Nellie Huang is a professional travel writer and blogger with a special interest in off-grid destinations and adventure travel. Her mission is to visit every country in the world. In her quest, she's climbed an active volcano in Iceland, swam with sealions in the Galapagos, built a school in Tanzania, waddled with penguins in Antarctica, crossed into North Korea and drank beer in Palestine.

22 Responses to “Uros People of Lake Titicaca, Peru”

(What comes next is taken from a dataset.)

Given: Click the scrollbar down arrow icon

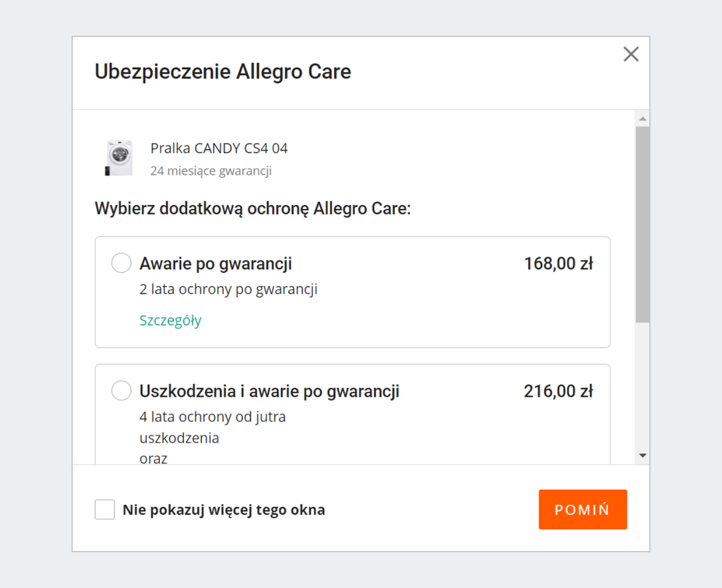Looking at the screenshot, I should pyautogui.click(x=643, y=456).
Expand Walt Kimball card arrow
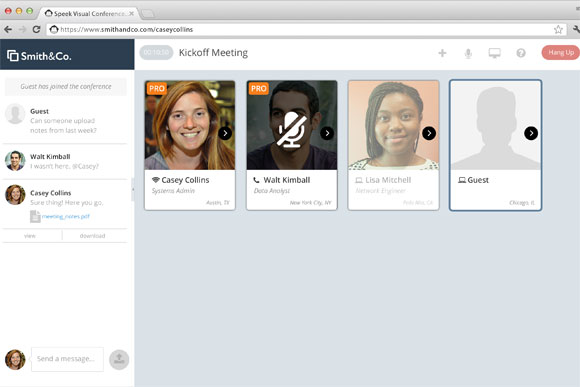Screen dimensions: 580x387 (327, 133)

  1. Tribudragon August 5, 2009 2:06 pm #

    I enjoy your stories. Just great ;-)

  2. ZQ | Travel Blog August 10, 2009 3:42 pm #

    Interesting floating villages and traditional costumes… its hard to see such sights in many parts of the world now.. perhaps should start planning a trip to South America..

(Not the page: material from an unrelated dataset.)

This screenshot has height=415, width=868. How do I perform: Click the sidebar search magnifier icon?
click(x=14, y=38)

    Nellie, hope you could share your itineraries. :-)

    From a fellow Singaporean travel blogger

    • Nellie October 12, 2009 2:52 pm #

      Thanks ZQ, good to see a fellow Singaporean travel blogger around! I'm actually planning to write a post on my route through South America. Stay tuned!

  3. Amanda December 9, 2009 11:12 am #

    That looks like such a tranquil place to visit, it must be a pleasure to see people going about their lives without any great influence from the spectre of modern society. Its such a pity that there are less and less places that go untouched as countries and cultures continue to be warped by tourism or plundered for natural resources driving traditional native communities from their territory. Visiting these places like this seems like a catch 22 situation.

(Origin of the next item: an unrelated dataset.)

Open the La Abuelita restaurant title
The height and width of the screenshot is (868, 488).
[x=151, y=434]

  4. Libertador Hotel February 8, 2010 12:15 pm #

    There have been many news reports concerning rain-related damage in the department of Puno, and, on account of those stories, Libertador Hotels, Resorts & Spas wishes to set the record straight that the devastated area is very far away from the destination’s major hotels, around 100 kilometers in fact, and that is why hotel managers and tour operators in Puno are guaranteeing that travelers will be 100% safe.

    “It’s important for tourists to know that hotels are located far from the affected area and that they can stick to their travel plans to go to Lake Titicaca and other destinations around the region with no danger whatsoever,” stated Luis Barboza, Libertador Operations Manager. He went further and asked media to inform that roads connecting Puno with Tacna, Arequipa, and Cusco are operating normally, as are those crossing the border into Bolivia, and that access to the Juliaca Airport is completely open and has not been affected by the rains.

    As some may know, this is the week in which Puno celebrates “La Candelaria”, perhaps its busiest tourist time of the year. The feast is in full swing, and those tourists who have already reached Puno are enjoying the traditions, culture, and natural settings this marvelous destination has to offer.

    Lima, Peru
    February, 4, 2010

    • admin February 8, 2010 4:51 pm #

      Thanks for the update. I’m sure readers will continue to visit Puno despite the heavy rain. When visiting the Lake Titicaca, I based myself in Puno and really liked the small city. It’s packed with culture and colonial architecture, yet quaint and small enough to be attractive.

  5. Amanda March 12, 2010 8:48 am #

    Thank you. I was traveling with you for a moment! I am planning for a long trip through South America in the next few years. I am seriously envious of your recent experience. The Peruvians certainly have a healthy charm about them and I expect are beginning to realize how special they are in a world that is constantly on the move and changing.

  6. Arielle November 6, 2012 8:37 am #

    such a fascinating culture, I’ve been wanting to visit for years as it is so unique. great insight and information, thanks!

  7. homestay Penang May 27, 2013 1:34 am #

    This is a new culture to learn about. Its totally new to me in my entire years of traveling. I'm gonna personally visit this for me to experience it myself.